If you ran this you should see an ordered dictionary of input and outpu data. Input should be splitted into words

Encoding

In order to encode data you need an Encoder. Encoder is a class thats implements EncoderInterface.

This is an example of OneHotEncoder. Encoder needs 4 methods.

  • encode - this is where the data will be encoded
  • shape - this method returns the shape of the encoded vector
  • type - this method returns the tensorflow data type (tf.dtype) of encoded vector
  • dim - returns dimension of the vector
from dataset_pipe.encoders.math.ops import zeros


class OneHotEncoder:

    def __init__(self, dim):
        self._dim = dim
        self._shape = (dim,)
        self._type = "float32"

    def encode(self, data):
        if not isinstance(data, int):
            raise ValueError("Param data must be integer. {} given fo type {}".format(data, type(data)))

        """
        Data  is a list of category ids, e.g. 12
        Return dense one hot encoded vector
        """
        vector = zeros(self._shape)
        vector[data] = 1.0
        return vector

    def shape(self):
        return self._shape

    def type(self):
        return self._type

    def dim(self):
        return self._dim

Basic encoders are included in the library so you do not have to write it on your own. OneHotEncoder is also included in the library.
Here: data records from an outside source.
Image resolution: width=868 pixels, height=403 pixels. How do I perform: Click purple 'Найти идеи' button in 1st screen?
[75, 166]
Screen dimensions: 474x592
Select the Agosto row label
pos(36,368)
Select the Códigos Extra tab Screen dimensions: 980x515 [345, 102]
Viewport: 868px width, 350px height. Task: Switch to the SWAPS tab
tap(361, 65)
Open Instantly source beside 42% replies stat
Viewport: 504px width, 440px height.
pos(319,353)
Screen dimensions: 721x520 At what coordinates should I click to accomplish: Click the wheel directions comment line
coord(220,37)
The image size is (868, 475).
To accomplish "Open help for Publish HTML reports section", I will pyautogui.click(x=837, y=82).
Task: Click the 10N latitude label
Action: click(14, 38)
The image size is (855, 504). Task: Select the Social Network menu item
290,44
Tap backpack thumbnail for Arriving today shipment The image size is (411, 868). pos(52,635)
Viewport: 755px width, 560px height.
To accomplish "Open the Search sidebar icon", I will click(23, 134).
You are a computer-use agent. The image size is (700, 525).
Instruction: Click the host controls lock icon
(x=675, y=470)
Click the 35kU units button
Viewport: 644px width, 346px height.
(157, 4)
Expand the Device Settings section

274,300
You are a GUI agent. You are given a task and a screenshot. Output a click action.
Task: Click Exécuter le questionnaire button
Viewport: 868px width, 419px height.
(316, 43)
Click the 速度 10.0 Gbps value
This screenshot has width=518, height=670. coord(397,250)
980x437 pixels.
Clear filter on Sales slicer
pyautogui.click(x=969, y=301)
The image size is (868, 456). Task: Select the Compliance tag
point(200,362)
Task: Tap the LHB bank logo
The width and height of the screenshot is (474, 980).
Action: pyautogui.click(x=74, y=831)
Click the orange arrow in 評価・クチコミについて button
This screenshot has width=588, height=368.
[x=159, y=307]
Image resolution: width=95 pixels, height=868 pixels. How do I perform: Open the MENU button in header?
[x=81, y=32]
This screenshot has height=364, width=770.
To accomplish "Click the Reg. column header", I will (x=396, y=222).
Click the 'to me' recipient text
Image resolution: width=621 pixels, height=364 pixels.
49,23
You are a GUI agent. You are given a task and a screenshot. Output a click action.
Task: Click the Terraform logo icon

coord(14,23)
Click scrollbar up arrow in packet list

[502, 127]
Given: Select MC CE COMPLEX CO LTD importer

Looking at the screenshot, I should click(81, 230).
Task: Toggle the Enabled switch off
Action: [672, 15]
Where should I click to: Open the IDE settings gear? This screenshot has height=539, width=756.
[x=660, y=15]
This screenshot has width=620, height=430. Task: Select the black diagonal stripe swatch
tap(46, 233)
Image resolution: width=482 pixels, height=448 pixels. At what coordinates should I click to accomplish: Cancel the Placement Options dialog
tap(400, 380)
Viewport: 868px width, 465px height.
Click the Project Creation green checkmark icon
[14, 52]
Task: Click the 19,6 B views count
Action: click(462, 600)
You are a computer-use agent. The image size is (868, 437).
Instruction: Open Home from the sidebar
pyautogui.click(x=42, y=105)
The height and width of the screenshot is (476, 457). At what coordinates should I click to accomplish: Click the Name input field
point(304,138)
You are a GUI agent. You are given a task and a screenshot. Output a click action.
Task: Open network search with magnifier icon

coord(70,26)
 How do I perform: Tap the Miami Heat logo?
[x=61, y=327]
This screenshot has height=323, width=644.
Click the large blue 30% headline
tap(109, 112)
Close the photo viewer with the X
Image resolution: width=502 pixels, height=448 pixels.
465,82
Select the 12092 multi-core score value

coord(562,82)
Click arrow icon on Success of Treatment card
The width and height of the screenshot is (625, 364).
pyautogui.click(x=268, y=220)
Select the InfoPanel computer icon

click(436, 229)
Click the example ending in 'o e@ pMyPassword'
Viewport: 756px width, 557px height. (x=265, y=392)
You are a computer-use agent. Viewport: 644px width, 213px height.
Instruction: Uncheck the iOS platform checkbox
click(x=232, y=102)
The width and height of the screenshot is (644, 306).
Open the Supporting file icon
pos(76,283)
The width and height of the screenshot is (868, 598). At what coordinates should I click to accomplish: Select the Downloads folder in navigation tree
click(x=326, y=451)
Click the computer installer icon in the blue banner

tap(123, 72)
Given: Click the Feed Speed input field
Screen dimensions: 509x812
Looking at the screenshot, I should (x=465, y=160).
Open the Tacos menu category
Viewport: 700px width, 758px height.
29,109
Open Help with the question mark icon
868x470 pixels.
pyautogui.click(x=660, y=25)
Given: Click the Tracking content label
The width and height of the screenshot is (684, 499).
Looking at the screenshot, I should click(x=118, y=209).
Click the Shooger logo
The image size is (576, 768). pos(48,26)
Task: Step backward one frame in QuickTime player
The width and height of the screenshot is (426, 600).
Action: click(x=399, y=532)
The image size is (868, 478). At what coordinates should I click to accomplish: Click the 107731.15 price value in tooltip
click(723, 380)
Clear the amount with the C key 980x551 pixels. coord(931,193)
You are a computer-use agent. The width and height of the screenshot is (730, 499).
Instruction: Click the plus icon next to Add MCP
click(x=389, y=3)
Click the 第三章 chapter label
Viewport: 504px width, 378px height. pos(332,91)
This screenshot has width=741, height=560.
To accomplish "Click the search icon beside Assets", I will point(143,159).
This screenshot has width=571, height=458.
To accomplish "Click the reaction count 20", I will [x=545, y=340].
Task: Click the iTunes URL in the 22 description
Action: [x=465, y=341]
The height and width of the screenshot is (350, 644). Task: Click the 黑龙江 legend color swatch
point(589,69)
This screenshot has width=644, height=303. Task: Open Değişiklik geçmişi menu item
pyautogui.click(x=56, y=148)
Now will use this encoder together with DictToBinaryEncoder to encode mapped data.

from dataset_pipe.feeds.datasets import XYDataset
from dataset_pipe.encoders.dict_to_binary_encoder import DictToBinaryEncoder
from dataset_pipe.encoders.one_hot_encoder import OneHotEncoder


def mapper(data):
    words = data[0].split()     # split first column into words

    if len(words)==1:           # filter short title descriptions
        return None

    category = int(data[1])     # return category as int

    # return tuple of input and output
    return {'x': words}, {'y': category}     

bag_of_words_2_idx = {
    "addidas": 1,
    "nike": 2
}


dataset = XYDataset("csv")
dataset.map(mapper)
dataset.encode(
    {"x": DictToBinaryEncoder(bag_of_words_2_idx)}, 
    {"y": OneHotEncoder(10)})


for x, y in dataset.feed("file.csv").batch(10):
    print(x, y)

If your model requires more the one input or output map it this way:

def mapper(data):
    x1 = data[0].split()
    x2 = data[1]
    y1 = int(data[2])    
    y2 = list(data[3])

    # return tuple of input and output
    return {'x1': x1, 'x2': x2}, {'y1': y1, 'y2': y2} 

And encode it this way:

dataset.encode(
    {"x1": DictToBinaryEncoder(bag_of_words_2_idx), "x1": OneHotEncoder(10)}, 
    {"y1": OneHotEncoder(10), 'y2': BinaryEncoder(10)})

Remember order maters when maping and encoding.

train_dataset = dataset.feed("train.csv").batch(10)  # pass it to fit_generator method in keras
eval_dataset = dataset.feed("eval.csv").batch(10)

...

model.fit_generator(
            train_dataset,
            validation_data=eval_dataset,
            steps_per_epoch=10,
            validation_steps=5,
            epochs=10
)

Project details


Download files

Download the file for your platform. If you're not sure which to choose, learn more about installing packages.

Source Distributions

No source distribution files available for this release.See tutorial on generating distribution archives.

Built Distribution

If you're not sure about the file name format, learn more about wheel file names.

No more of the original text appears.